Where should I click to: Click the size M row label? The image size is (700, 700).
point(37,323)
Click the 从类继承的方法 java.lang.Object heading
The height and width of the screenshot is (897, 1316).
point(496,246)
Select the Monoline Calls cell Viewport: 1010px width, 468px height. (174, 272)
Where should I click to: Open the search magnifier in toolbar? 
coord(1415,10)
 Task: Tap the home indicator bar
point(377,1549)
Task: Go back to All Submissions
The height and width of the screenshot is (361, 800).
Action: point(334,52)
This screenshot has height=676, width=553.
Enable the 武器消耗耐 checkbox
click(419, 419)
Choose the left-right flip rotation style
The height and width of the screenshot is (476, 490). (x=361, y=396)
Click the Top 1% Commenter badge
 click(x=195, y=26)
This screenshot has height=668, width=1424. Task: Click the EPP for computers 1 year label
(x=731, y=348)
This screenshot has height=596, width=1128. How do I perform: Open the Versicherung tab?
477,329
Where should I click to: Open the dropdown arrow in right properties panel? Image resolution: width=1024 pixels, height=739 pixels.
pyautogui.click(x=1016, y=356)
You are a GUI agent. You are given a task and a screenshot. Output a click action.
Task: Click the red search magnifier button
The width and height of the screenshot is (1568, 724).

####################

Task to complete - Count the lines in the records that contain the word "This". Reply with only the number.

Complete response - 3